##### DATA RECORDS #####
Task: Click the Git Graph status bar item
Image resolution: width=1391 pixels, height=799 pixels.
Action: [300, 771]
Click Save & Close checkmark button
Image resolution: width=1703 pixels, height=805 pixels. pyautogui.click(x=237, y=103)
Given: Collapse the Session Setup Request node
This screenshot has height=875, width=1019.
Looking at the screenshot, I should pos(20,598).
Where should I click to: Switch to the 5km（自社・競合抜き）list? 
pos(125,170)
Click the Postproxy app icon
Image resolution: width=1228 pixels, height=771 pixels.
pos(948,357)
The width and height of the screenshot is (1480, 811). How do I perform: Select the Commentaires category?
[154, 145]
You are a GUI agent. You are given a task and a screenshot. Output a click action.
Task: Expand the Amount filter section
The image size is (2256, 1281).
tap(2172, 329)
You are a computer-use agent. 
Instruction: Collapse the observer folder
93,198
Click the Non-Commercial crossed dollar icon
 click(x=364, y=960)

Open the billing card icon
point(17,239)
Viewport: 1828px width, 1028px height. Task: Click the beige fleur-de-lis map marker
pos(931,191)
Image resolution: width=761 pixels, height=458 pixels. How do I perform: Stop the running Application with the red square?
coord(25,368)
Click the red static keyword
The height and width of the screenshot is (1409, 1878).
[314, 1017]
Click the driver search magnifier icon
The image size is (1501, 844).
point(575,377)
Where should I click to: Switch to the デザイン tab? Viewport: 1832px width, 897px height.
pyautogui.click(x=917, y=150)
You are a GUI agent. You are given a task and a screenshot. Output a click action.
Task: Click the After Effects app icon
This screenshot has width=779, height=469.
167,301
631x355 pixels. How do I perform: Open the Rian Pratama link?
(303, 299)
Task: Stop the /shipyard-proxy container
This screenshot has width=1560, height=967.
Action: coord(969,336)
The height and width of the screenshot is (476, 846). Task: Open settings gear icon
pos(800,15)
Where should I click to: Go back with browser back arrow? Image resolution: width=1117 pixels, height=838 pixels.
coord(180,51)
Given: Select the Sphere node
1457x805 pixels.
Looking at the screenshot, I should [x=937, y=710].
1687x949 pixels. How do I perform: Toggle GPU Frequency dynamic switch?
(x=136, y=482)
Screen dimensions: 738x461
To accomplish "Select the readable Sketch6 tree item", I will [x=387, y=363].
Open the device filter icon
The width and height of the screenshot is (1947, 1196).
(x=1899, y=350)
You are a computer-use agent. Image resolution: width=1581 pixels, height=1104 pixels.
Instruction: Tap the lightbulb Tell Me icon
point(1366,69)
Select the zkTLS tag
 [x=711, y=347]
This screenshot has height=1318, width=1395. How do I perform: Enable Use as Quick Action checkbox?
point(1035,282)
#####
» **WORK ORDER**:
In the records above, find the line with "Where should I click to: Switch to the デザイン"; write out exactly that line and each one after it, stopping after the line with "Task: Click the After Effects app icon".

» **REPLY**:
Where should I click to: Switch to the デザイン tab? Viewport: 1832px width, 897px height.
pyautogui.click(x=917, y=150)
You are a GUI agent. You are given a task and a screenshot. Output a click action.
Task: Click the After Effects app icon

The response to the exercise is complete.